__What you need to do__:
Render the items from the line with "The height and width of the screenshot is (510, 1527)." to the line with "coord(14,161)" as a two-column CSV with the headers item_text and answer. Give one row per item and put each value in a single quoted field, with line breaks replaced by spaces.

__Available data__:

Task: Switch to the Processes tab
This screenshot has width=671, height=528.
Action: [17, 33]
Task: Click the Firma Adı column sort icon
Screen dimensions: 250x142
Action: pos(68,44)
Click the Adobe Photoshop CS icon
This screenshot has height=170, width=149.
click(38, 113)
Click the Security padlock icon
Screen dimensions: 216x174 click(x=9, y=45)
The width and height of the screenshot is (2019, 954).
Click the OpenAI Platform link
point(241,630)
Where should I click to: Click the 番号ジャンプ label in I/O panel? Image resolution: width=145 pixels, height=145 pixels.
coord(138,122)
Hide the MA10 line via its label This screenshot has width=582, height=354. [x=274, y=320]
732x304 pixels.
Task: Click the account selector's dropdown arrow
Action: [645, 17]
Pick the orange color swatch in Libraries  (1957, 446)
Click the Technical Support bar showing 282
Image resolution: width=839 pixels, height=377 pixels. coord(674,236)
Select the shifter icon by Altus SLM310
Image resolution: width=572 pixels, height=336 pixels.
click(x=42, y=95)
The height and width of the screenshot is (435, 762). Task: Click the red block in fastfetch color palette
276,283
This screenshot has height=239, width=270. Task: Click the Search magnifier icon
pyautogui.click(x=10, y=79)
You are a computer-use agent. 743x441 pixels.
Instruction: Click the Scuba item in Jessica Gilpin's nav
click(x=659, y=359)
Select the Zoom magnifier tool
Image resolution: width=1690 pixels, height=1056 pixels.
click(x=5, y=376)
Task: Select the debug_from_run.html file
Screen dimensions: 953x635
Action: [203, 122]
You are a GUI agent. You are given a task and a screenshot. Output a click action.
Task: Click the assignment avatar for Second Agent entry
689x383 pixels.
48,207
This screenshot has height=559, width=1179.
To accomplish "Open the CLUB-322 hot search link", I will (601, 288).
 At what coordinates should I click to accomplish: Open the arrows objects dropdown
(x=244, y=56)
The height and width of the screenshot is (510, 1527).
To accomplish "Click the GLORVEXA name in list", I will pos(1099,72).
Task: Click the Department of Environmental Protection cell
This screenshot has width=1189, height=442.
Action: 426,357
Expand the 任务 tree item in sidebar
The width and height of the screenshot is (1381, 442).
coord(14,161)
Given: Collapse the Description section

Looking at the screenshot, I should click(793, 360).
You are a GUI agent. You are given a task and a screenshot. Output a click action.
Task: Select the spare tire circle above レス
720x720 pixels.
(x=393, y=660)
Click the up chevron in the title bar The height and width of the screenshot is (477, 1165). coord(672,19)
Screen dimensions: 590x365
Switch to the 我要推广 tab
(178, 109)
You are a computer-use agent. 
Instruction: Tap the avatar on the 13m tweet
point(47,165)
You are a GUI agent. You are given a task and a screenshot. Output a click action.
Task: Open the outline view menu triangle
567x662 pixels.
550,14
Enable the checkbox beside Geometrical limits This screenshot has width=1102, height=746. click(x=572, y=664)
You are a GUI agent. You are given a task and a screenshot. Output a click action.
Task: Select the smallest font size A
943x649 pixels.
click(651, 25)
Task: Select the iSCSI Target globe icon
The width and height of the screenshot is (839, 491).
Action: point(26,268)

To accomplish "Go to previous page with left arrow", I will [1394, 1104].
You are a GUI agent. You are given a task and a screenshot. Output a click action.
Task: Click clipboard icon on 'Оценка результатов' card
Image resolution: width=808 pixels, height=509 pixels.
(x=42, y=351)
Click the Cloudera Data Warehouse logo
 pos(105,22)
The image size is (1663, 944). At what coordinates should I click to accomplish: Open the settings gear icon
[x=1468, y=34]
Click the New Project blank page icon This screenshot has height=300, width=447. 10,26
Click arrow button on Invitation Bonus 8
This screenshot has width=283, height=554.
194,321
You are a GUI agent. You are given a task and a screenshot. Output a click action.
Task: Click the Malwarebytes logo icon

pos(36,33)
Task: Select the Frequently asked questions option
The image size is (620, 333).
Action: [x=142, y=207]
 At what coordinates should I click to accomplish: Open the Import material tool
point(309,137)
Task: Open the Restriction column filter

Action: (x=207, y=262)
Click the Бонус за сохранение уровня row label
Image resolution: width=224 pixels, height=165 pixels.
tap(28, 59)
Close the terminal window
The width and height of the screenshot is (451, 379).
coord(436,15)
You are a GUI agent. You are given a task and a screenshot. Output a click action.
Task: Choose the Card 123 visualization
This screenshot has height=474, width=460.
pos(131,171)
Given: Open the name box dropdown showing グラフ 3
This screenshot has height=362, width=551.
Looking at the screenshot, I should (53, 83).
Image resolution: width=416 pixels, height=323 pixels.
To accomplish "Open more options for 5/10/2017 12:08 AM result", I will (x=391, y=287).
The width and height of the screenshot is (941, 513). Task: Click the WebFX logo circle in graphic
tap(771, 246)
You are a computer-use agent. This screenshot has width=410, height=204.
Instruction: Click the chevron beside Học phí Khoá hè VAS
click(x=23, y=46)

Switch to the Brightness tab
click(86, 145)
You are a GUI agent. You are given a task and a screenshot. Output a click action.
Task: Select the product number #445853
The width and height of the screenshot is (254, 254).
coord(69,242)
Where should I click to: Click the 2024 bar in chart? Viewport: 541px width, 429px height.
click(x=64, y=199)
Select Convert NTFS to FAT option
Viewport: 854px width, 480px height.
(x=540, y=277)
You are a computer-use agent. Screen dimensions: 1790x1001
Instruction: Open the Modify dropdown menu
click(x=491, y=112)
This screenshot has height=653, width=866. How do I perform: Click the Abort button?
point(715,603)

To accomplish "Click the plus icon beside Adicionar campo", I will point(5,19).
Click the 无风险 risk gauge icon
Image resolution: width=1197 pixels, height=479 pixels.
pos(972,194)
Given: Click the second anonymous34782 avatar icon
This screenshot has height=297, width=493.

__Output for this task__:
item_text,answer
"The height and width of the screenshot is (510, 1527). To accomplish ""Click the GLORVEXA name in list"",","I will pos(1099,72)."
"Task: Click the Department of Environmental Protection cell This screenshot has width=1189, height=442.","Action: 426,357"
"Expand the 任务 tree item in sidebar The width and height of the screenshot is (1381, 442).","coord(14,161)"